Don't fully understand the token yet. Is it generated once when starting the scrape for a query? Or multiple times when there is pagination involved? If it is only generated once in the beginning, I could also try longer time intervals as tasks, e.g. weeks instead of days. That would yield less queries and therefore less initializations.

JustAnotherArchivist commented 4 years ago

It's requested once at the beginning and then again from time to time during pagination. I think it's usually every couple hundred requests, but I never did any detailed analysis on it.

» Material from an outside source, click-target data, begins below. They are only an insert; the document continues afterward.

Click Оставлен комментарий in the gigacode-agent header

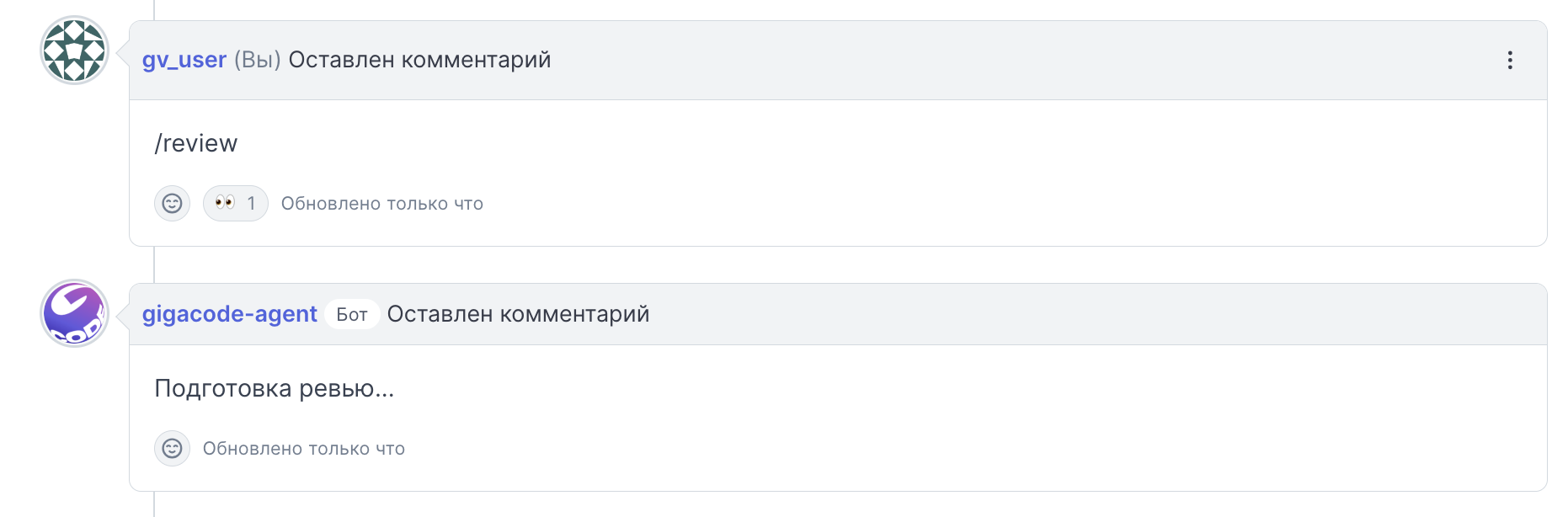[x=519, y=314]
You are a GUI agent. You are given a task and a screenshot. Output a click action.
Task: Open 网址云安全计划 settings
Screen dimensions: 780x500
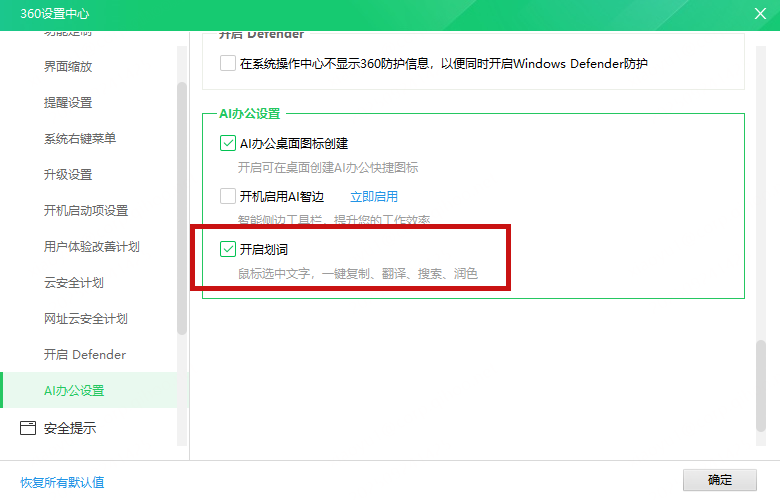pos(86,319)
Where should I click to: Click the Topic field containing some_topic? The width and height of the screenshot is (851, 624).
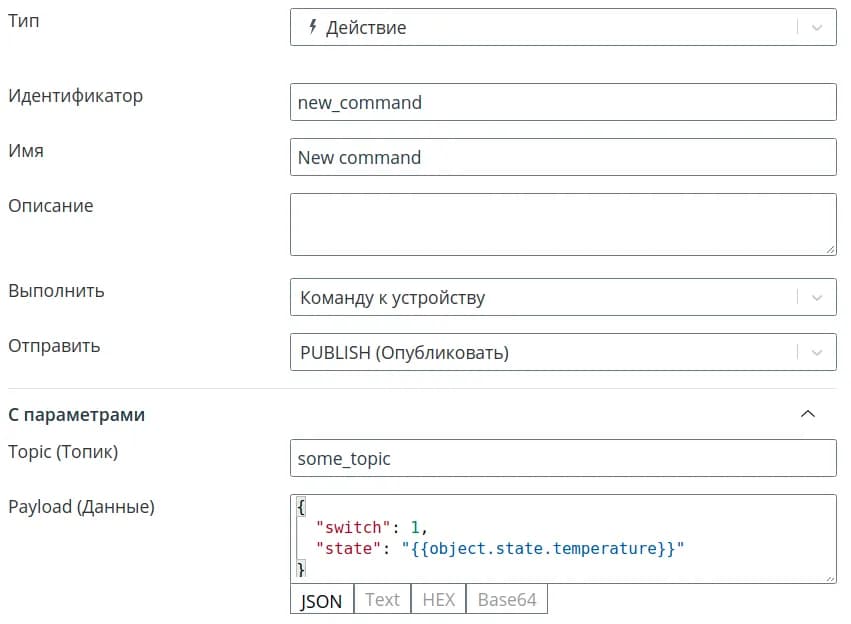pos(562,459)
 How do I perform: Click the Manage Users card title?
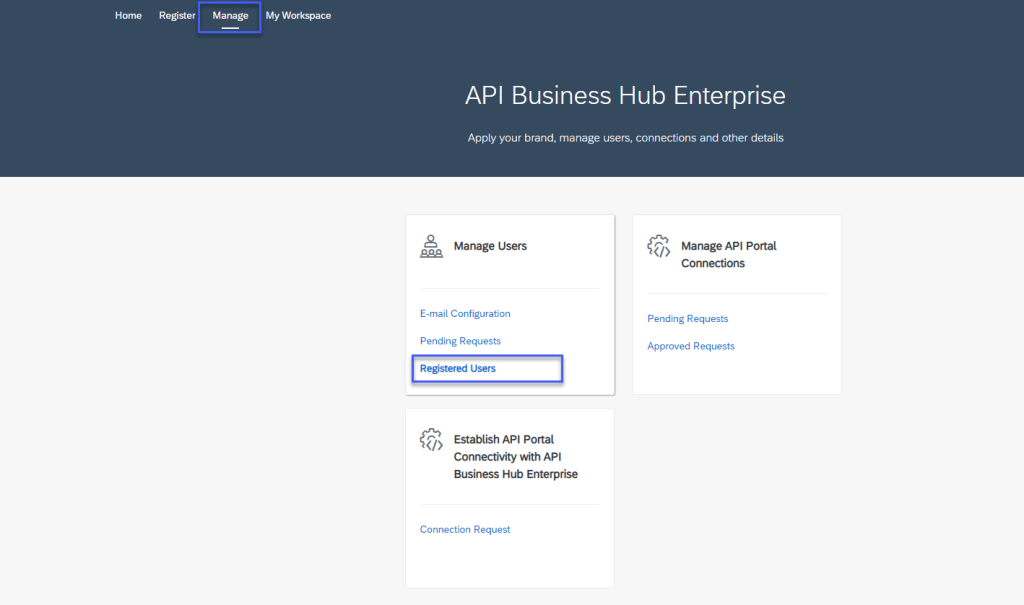pos(490,246)
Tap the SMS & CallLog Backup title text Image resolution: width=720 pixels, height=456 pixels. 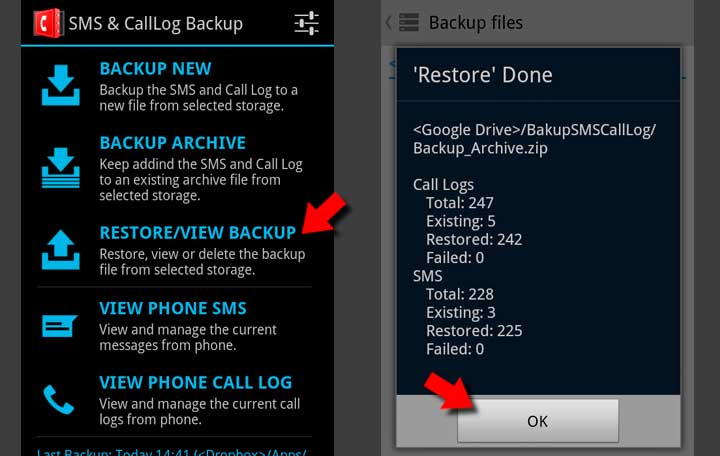[x=156, y=23]
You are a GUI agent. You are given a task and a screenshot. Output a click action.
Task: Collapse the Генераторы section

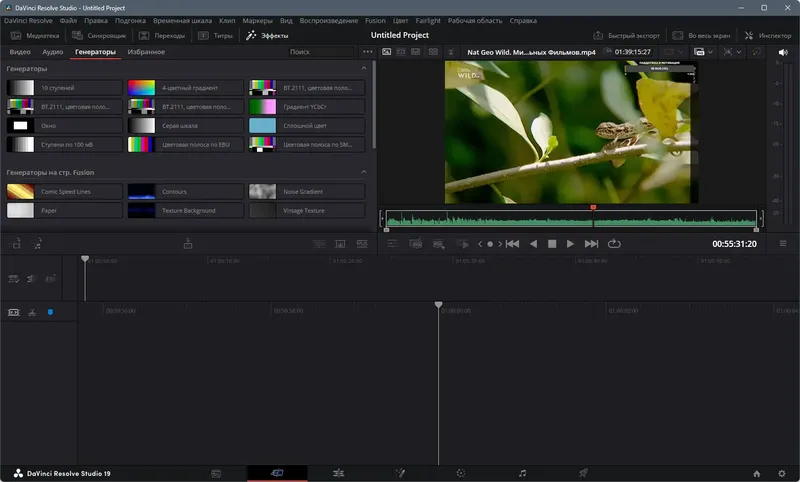363,68
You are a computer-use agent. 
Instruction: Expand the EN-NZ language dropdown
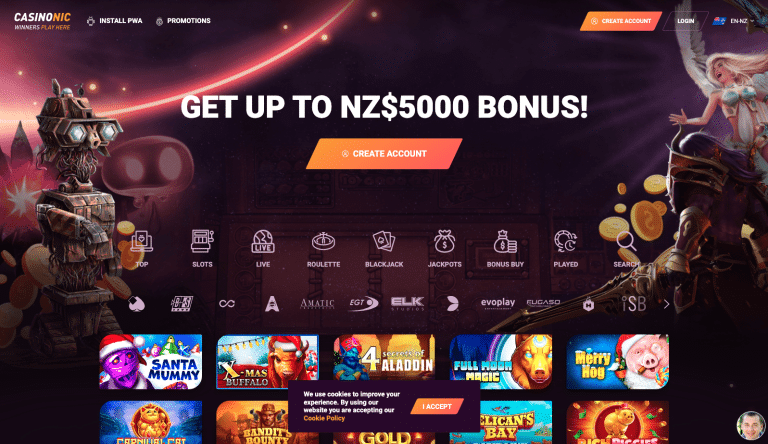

A staggered start instead of all at once might also be sufficient.

WhiteLin3s commented 4 years ago

Alright, thank you so far. I'm playing around. Btw I noticed how you can reproduce the error, or at least I think so: Let's say you use a python prompt and execute: import snscrape.modules.twitter scraper = snscrape.modules.twitter.TwitterSearchScraper("bitcoin") for tweet in scraper.get_items(): print(tweet.notExistingAttribute) So that the Scraper starts and then stops, can probably also be done by running it with valid code and then pressing Ctrl+C to interrupt while scraping. If you now try to start exactly this instance of the scraper again without creating a new one by e.g.: for tweet in scraper.get_items(): print(tweet.id) it gives you the "Unable to find guest token" exception. So calling the same Scraper instance multiple times seems to be problematic. Don't know yet how it behaves if the scrape was successful and complete. Will also check if there is a problem in my setup so that the same instance gets called multiple times.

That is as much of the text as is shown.